Sam nawet sadze, ze dziecko nie jest niczego winne nawet dobrym rodzicom.

wombatDaiquiri

@BapitanKomba przyjaciele to lepsza rodzina niż rodzina. Trzymaj się tam Tomku, mam nadzieję że masz jakichś ludzi w swoim otoczeniu z którymi masz dobry vibe.

pokeminatour

Normalna sprawa u osób w spektrum. Tolerujemy albo osoby podobne do nas, albo neurotypowe które są mocno tolerancyjne i akceptują nas takimi jakimi jesteśmy i nie chcą nas zmieniać, a ze wszystkimi innymi to jest męczenie się a nie zdrowa relacja.

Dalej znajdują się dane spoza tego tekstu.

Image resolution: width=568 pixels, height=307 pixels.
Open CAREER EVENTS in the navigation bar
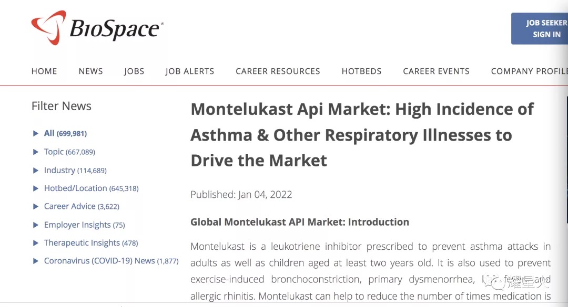click(x=436, y=71)
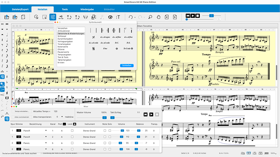Pick the 'To Coda' symbol

click(128, 48)
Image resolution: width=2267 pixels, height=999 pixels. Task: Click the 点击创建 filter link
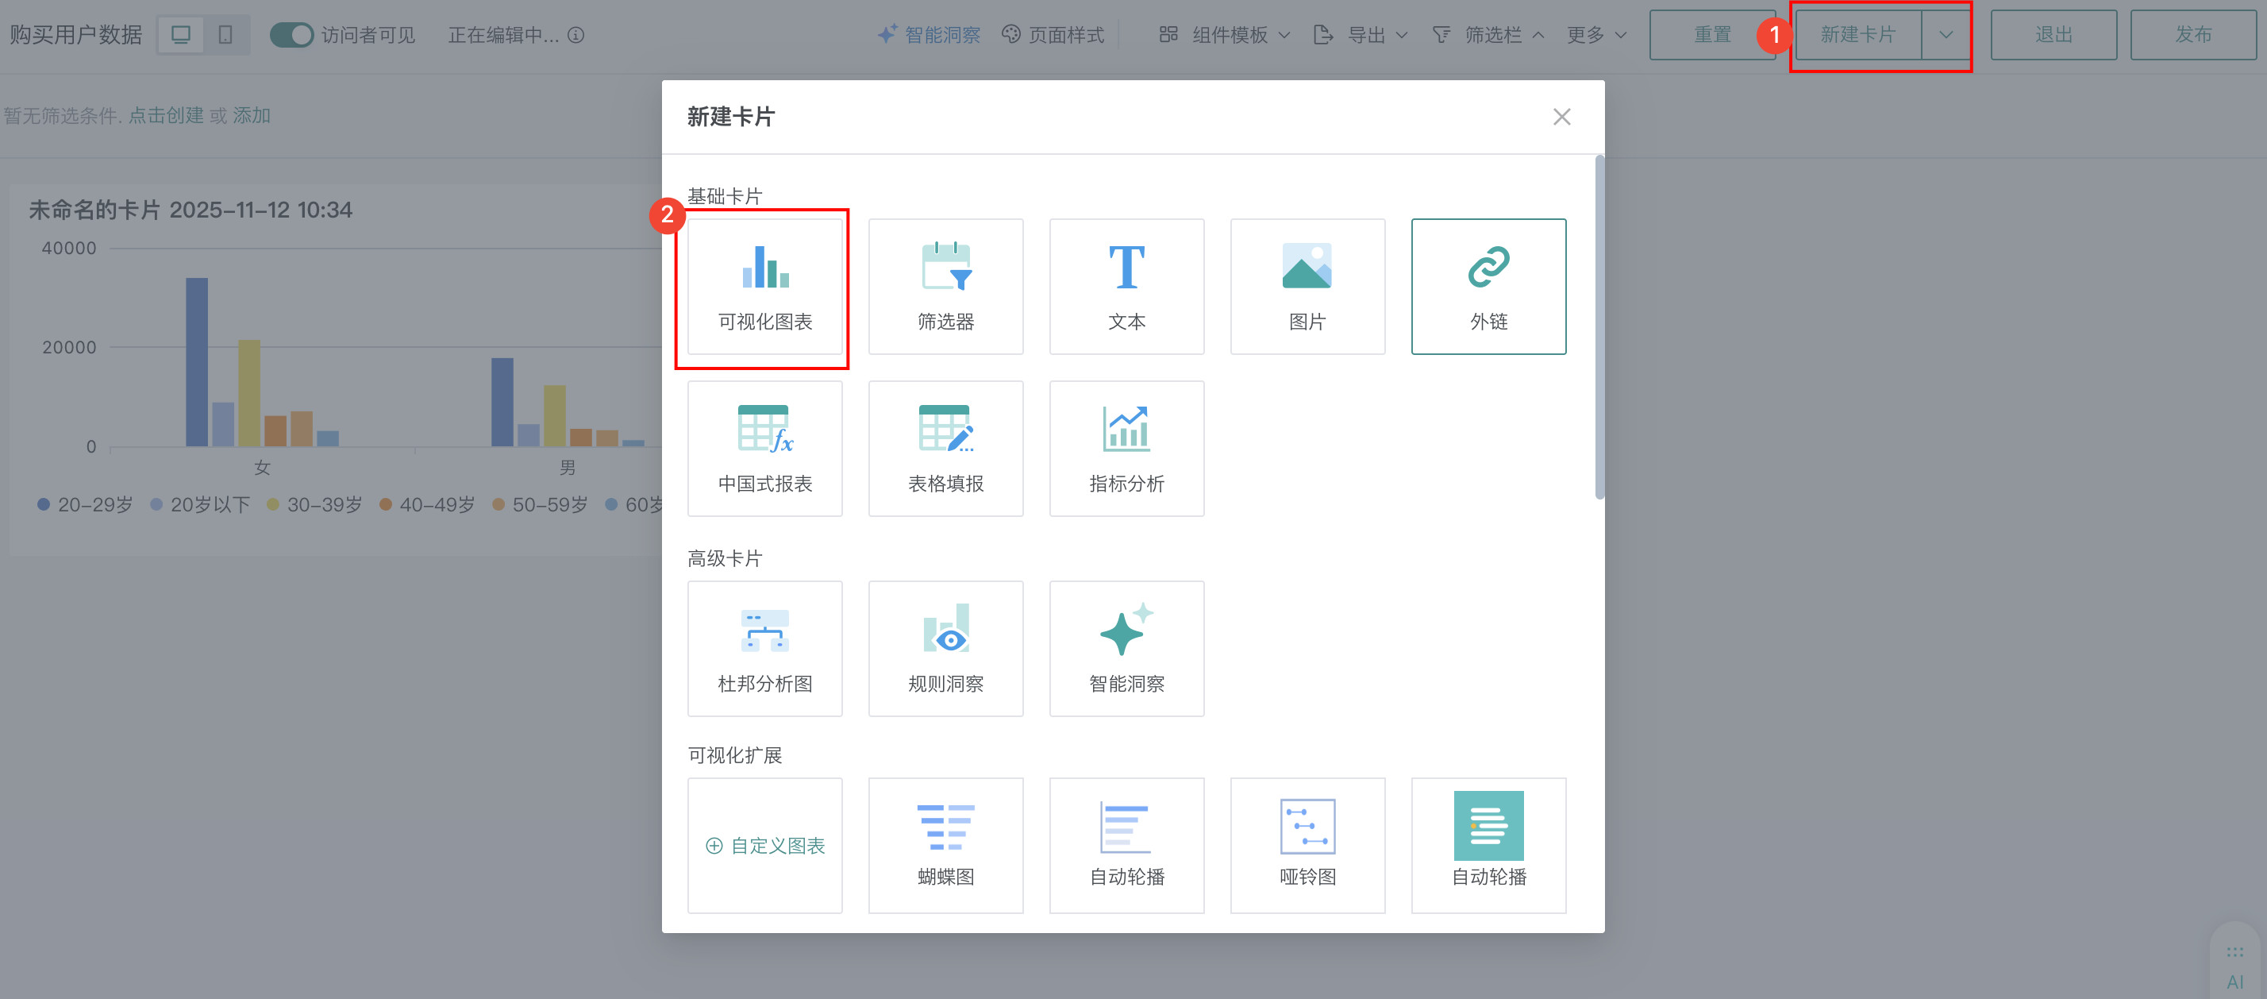point(165,115)
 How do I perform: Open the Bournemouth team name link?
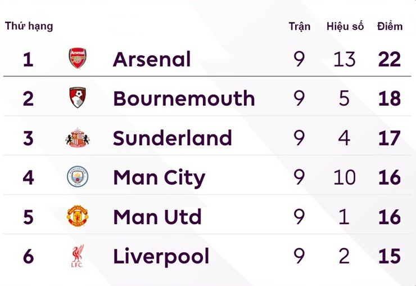pos(184,99)
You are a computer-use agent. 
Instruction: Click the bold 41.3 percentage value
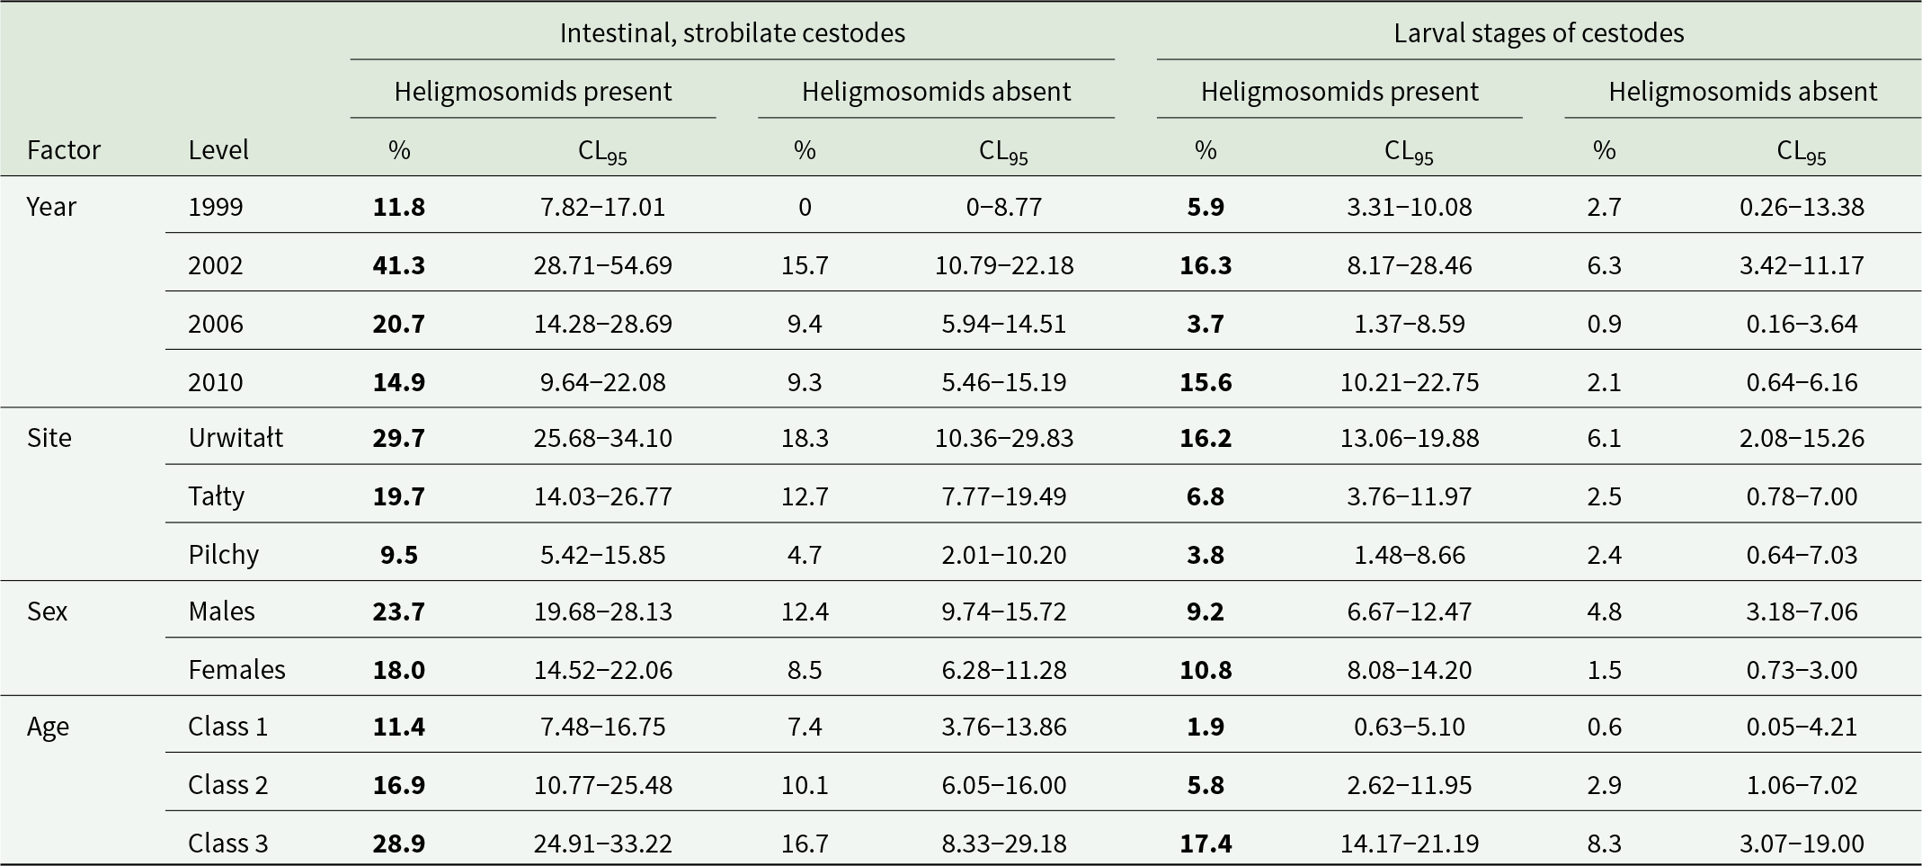[x=398, y=265]
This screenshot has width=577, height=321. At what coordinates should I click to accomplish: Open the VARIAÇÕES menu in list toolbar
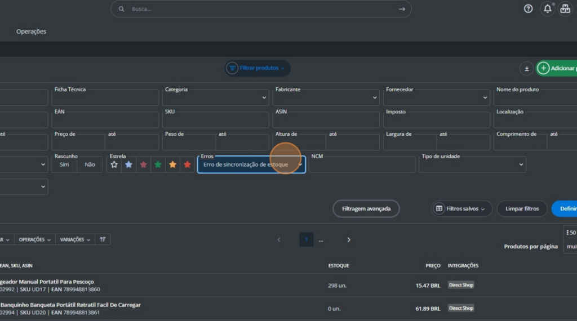[x=76, y=239]
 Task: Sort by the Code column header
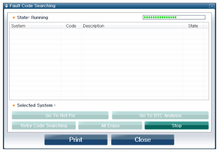tap(71, 26)
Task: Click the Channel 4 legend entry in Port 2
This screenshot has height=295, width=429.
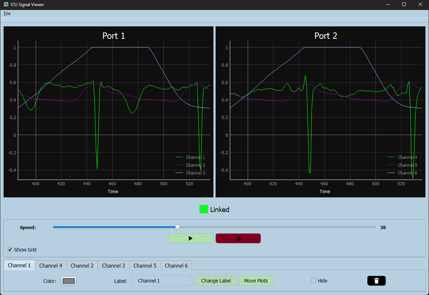Action: click(407, 157)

Jak masz podtyp unikający, czyli samotność nie jest dla ciebie problemem to miej w dupie ludzi, w tym własna rodzinę, i opieraj się o siatke własnych przyjaciół których sam dobierasz, a nie randkowych npc z którymi łaczy cię jakąś linia genetyczna i nic poza tym.


Zresztą nie trzeba być w spektrum by mieć problemy z rodziną, powiedzenie że z rodziną najlepiej wychodzi się na zdjęciach nie wzięło się z nikąd.


Poza tym to nie te czasy, potrzebujesz jednego/dwóch przyjaciół na których możesz faktycznie liczyć a nie jakieś rodziny z którą widujesz się raz na rok i nawet się nie lubicie.

Wiadomo poprzednie pokolenie ma stary system gdzie dawniej robiło się wiele rzeczy po rodzinie i trzeba było z nimi mieć jakieś kontakty, często udawane przyjaźnie, ale te czasy mineły, teraz potrzebujesz hajsu i pojedynczych przyjacioł a nie szerokiej rodziny w której jeden zna się na hydraulice drugi na elektryce itp. nawet jak tak jest to czasem lepiej jest wziąć do takich prac obcego, rodzina a zwłaszcza dalszą to w dzisiejszych czasach przereklamowany koncept bo dzisiejszy świat umożliwia życie w pełni samodzielne, więc po co się męczyć z innymi niedopasowanymi ludźmi.